* **EXTRACT TO READ**
Definitely not on my cpu sample, I tried. 1800 is max IF on it


----------



## Metroid (Jul 7, 2019)

W1zzard said:


> Definitely not on my cpu sample, I tried. 1800 is max IF on it



Ah okay, thanks, it might have at the moment probably to be an issue somehow, maybe a motherboard bios update might fix that. Thanks very much for the review, very concise.


----------



## Mirkoskji (Jul 7, 2019)

So basically, if you're not interested that much on having the 3 fps boost, you could potentially buy a ddr4 3000 or 2933, spending something less, and still have pretty good performance? is it right?


----------



## _UV_ (Jul 7, 2019)

That is really nice, i can grab pair of used 8GB 2400 RAM as a starter kit for X570 and 3950X, and buy higher speed more density a bit later. Finally time to upgrade my main rig to get 3-8x performance.


----------



## junglist724 (Jul 7, 2019)

That's some really high latency DDR4-4000


----------



## TheGuruStud (Jul 7, 2019)

3600 CL16 is going to be the sweet spot. It's dirt cheap. Buy some C/E die 3200 and OC. I got 32GB for $126.


----------



## TheLostSwede (Jul 7, 2019)

W1zzard said:


> Definitely not on my cpu sample, I tried. 1800 is max IF on it


This is not directly CPU related, apparently, at least for the time being, most of the board makers have limited their boards to DDR4 3600, as DDR4 3733 is unstable and they seemingly didn't want to chance it. It might appear over time, but it depends on AGESA improvements from AMD I guess.


----------



## windwhirl (Jul 7, 2019)

Well, for me the most important thing from this is that I don't have to worry about cherry-picking memory kits. That's a freaking nightmare here (etailers here sometimes don't specify the exact model they're selling, or sometimes you buy a memory kit that should be XX1234 and ends up being XX1233 or XX1235 or something). And I don't feel like going with a QVL list to a brick-and-mortar store.

Thanks TPU for all the reviews released today and specifically for this one, which had me worried more than anything else.


----------



## bug (Jul 7, 2019)

That low memory hit in single channel might be a bonus for mobile parts. Often the cheaper laptops come with a single DIMM of memory.


----------



## B-Real (Jul 7, 2019)

Thank you W1zzard for the diversified tests. You made an X470-X570 comparison, a PCI-E 4.0 - 3.0 - 2.0 comparison and memory speed comparison. Great work, really.


----------



## bug (Jul 7, 2019)

Click-target data:
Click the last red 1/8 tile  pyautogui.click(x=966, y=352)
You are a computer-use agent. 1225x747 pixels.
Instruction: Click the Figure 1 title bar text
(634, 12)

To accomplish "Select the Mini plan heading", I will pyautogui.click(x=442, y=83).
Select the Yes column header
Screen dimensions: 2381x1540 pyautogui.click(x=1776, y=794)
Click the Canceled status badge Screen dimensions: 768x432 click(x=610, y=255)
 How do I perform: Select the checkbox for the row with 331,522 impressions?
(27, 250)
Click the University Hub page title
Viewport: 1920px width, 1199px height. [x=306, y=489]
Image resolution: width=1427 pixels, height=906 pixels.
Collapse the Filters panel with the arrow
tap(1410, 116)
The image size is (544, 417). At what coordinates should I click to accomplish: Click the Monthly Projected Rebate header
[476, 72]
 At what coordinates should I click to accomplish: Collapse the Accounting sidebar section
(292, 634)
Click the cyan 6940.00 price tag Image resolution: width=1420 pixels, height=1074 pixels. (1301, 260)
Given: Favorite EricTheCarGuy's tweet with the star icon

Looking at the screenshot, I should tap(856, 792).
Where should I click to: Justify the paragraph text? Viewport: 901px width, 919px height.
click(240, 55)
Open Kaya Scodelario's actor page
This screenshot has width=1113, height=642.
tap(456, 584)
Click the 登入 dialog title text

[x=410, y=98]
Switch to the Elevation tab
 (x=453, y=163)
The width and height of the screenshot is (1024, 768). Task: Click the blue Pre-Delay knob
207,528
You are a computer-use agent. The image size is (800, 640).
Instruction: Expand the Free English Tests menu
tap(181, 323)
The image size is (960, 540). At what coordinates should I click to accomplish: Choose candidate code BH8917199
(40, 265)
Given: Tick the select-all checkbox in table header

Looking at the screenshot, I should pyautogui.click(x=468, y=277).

* **TASK INSTRUCTIONS**
(A) Summarize the forum thread in two sentences.
(B) List every line of the records that contains the word "what", treating case as significant.
The records are unrelated to the forum thread.

* **WRITTEN RESPONSES**
(A) Posters discuss memory speed for the new hardware: W1zzard says 1800 is the max IF on his CPU sample, and TheLostSwede explains that most board makers have limited their boards to DDR4 3600 because DDR4 3733 is unstable. Others call 3600 CL16 the sweet spot, note that the low single-channel hit might benefit mobile parts, and thank W1zzard for the review and its X470-X570, PCI-E, and memory speed comparisons.

(B)
The image size is (544, 417). At what coordinates should I click to accomplish: Click the Monthly Projected Rebate header
 At what coordinates should I click to accomplish: Collapse the Accounting sidebar section
The image size is (960, 540). At what coordinates should I click to accomplish: Choose candidate code BH8917199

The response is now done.